Objective — Can you write out the part of the material that opens with the line containing "Click the www.jaf.mil.jo link pos(549,441)" and closes with the line containing "tap(135, 128)", including both of those lines, with nothing changed?

==============================

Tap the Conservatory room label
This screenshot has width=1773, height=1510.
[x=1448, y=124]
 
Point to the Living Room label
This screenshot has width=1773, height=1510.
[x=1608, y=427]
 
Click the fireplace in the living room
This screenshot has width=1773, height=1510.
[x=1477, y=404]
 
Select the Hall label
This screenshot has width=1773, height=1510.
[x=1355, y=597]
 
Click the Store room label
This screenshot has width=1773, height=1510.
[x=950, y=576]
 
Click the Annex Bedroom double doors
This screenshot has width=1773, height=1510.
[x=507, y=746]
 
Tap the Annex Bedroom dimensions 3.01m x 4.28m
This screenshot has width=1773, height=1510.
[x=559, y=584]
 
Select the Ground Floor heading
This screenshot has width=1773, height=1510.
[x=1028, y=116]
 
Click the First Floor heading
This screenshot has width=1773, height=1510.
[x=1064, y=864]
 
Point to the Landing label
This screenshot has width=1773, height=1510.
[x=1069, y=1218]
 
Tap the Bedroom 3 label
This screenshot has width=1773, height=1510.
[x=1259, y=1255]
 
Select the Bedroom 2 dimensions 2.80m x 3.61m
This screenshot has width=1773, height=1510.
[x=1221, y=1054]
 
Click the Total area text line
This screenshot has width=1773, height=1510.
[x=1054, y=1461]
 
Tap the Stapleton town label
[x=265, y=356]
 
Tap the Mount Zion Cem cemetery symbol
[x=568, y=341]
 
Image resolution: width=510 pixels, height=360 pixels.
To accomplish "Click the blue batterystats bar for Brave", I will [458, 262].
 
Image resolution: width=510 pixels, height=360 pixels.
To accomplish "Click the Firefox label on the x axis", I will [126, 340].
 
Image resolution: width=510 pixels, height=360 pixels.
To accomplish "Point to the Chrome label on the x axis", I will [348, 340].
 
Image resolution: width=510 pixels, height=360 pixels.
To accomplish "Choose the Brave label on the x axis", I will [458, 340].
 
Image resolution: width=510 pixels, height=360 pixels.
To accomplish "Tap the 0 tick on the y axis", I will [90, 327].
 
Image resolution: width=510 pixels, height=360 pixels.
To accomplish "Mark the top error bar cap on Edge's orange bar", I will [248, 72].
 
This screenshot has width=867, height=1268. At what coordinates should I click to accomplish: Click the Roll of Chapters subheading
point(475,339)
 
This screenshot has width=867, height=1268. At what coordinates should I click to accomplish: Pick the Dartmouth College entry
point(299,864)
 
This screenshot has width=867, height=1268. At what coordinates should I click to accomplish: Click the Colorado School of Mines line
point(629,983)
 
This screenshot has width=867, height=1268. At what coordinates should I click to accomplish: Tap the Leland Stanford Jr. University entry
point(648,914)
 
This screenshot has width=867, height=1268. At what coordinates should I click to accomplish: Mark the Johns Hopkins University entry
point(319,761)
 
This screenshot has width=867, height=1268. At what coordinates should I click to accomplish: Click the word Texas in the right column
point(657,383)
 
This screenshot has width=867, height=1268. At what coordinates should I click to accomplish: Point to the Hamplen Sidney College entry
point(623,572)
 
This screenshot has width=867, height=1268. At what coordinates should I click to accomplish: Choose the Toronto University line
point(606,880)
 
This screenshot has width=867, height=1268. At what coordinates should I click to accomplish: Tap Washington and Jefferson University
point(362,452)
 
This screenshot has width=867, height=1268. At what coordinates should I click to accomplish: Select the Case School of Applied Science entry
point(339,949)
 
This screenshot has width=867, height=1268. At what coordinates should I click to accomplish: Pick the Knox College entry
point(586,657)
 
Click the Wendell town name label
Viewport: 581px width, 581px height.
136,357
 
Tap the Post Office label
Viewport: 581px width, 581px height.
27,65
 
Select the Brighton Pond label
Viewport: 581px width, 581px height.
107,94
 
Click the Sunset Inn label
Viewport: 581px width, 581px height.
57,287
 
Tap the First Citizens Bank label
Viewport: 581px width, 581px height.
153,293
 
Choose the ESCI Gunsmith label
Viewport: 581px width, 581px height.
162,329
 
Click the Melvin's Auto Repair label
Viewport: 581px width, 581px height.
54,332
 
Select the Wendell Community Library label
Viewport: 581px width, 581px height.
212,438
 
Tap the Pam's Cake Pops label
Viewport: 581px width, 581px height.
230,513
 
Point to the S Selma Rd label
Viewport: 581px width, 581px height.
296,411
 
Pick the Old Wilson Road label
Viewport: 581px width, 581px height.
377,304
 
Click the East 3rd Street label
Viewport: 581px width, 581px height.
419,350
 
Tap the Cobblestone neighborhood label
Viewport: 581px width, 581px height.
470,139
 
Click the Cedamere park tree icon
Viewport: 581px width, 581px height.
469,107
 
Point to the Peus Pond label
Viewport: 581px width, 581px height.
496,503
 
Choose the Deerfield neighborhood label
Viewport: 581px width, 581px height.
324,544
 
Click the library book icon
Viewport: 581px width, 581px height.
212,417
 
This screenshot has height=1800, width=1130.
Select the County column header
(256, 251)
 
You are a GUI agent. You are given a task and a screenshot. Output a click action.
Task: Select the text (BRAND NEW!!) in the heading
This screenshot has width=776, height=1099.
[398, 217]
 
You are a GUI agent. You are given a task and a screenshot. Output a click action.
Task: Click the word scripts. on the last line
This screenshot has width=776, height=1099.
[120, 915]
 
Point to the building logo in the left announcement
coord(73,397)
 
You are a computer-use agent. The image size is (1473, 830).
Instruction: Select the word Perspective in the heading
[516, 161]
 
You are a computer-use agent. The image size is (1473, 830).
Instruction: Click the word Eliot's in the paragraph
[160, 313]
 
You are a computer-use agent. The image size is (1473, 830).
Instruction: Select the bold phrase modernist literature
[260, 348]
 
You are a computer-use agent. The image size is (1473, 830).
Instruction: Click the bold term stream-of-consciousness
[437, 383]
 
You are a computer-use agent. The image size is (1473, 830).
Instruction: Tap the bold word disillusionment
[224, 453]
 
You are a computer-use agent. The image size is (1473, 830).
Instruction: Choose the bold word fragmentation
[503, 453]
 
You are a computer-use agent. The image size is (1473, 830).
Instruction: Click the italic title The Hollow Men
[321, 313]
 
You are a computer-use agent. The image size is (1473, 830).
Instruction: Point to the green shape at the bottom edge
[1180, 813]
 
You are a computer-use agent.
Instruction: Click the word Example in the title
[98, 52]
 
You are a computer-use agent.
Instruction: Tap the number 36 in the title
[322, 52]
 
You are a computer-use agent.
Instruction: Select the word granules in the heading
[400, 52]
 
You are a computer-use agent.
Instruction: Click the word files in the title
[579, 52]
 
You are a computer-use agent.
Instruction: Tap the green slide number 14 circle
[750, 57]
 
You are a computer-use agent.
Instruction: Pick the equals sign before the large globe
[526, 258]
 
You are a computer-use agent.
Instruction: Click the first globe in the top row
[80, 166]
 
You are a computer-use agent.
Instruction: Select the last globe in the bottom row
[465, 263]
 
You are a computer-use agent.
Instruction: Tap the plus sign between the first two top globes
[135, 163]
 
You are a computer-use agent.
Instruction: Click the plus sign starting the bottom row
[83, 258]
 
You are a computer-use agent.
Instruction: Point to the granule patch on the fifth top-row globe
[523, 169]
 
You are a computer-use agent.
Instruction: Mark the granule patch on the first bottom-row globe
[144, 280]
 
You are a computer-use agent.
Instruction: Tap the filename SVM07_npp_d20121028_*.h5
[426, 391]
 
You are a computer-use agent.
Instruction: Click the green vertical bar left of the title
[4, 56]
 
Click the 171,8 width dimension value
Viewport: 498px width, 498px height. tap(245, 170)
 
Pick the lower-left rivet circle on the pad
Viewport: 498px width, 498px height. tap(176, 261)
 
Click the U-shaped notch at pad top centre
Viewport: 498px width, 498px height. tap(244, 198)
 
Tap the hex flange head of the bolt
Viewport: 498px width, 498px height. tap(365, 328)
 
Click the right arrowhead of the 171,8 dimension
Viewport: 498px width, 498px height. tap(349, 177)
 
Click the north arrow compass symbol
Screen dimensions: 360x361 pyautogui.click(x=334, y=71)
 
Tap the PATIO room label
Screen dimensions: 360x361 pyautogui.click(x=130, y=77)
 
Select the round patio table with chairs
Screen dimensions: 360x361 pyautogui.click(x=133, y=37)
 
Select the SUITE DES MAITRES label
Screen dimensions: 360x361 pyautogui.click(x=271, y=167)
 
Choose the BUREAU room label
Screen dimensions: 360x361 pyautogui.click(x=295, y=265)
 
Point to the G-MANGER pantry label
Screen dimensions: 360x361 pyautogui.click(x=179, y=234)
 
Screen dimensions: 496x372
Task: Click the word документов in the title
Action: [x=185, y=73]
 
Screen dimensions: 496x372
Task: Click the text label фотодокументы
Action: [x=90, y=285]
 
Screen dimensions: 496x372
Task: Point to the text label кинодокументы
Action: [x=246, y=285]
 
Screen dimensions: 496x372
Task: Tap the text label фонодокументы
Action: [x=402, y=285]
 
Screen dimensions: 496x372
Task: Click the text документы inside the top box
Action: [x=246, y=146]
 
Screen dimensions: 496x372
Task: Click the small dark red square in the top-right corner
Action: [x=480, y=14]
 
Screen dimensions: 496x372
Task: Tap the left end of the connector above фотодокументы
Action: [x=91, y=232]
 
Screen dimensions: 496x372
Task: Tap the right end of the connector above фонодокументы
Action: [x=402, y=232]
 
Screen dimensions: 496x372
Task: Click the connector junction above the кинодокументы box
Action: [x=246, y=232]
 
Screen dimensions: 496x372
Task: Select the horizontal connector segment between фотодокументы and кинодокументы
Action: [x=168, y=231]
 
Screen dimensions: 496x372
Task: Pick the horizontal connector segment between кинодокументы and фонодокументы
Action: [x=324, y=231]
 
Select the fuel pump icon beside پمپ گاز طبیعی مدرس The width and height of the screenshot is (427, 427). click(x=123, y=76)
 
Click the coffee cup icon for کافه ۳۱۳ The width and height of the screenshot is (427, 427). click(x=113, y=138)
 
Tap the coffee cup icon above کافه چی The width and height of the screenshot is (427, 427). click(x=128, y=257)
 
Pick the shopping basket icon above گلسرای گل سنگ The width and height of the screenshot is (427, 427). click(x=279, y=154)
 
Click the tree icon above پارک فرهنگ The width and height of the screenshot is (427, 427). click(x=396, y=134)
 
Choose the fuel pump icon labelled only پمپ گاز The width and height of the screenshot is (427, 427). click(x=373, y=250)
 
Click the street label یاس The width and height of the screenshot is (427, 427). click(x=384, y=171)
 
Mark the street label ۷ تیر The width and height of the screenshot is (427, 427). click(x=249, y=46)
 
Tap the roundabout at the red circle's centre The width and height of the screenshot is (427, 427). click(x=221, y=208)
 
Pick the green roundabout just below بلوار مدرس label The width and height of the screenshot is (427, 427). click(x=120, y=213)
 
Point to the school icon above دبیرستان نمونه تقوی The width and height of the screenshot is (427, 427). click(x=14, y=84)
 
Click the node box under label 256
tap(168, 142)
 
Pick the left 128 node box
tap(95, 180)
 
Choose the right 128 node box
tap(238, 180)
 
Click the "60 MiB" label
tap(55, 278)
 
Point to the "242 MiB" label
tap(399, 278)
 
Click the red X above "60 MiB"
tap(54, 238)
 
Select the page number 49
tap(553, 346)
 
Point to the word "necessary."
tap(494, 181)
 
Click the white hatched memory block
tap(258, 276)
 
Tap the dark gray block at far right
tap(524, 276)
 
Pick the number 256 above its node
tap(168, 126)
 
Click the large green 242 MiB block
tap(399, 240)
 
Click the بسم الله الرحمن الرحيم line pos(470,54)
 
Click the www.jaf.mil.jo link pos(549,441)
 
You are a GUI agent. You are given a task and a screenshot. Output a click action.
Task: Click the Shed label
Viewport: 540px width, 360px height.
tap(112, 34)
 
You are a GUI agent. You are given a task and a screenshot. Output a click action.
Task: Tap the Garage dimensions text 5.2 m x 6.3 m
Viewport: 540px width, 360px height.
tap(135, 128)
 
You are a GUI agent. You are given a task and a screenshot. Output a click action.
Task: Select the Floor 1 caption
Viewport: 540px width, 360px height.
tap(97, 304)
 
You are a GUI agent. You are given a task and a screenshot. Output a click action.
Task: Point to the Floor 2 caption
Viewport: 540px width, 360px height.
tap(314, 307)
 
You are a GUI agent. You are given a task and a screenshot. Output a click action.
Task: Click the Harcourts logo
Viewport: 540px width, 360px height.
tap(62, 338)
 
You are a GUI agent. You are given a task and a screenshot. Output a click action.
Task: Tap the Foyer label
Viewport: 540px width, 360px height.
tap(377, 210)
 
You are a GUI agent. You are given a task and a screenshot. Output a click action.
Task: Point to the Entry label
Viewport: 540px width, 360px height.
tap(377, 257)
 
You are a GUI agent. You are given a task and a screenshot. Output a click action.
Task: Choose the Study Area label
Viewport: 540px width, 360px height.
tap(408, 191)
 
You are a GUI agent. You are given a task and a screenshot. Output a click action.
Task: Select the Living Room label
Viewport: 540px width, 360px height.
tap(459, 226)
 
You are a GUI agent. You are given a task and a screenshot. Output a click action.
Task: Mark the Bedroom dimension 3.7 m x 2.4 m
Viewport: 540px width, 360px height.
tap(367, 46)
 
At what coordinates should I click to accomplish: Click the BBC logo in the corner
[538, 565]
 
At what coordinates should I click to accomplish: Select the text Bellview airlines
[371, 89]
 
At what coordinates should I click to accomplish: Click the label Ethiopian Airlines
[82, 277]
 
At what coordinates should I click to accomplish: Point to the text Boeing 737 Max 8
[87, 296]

==============================

Solution for this problem —
Click the www.jaf.mil.jo link pos(549,441)
 
You are a GUI agent. You are given a task and a screenshot. Output a click action.
Task: Click the Shed label
Viewport: 540px width, 360px height.
tap(112, 34)
 
You are a GUI agent. You are given a task and a screenshot. Output a click action.
Task: Tap the Garage dimensions text 5.2 m x 6.3 m
Viewport: 540px width, 360px height.
tap(135, 128)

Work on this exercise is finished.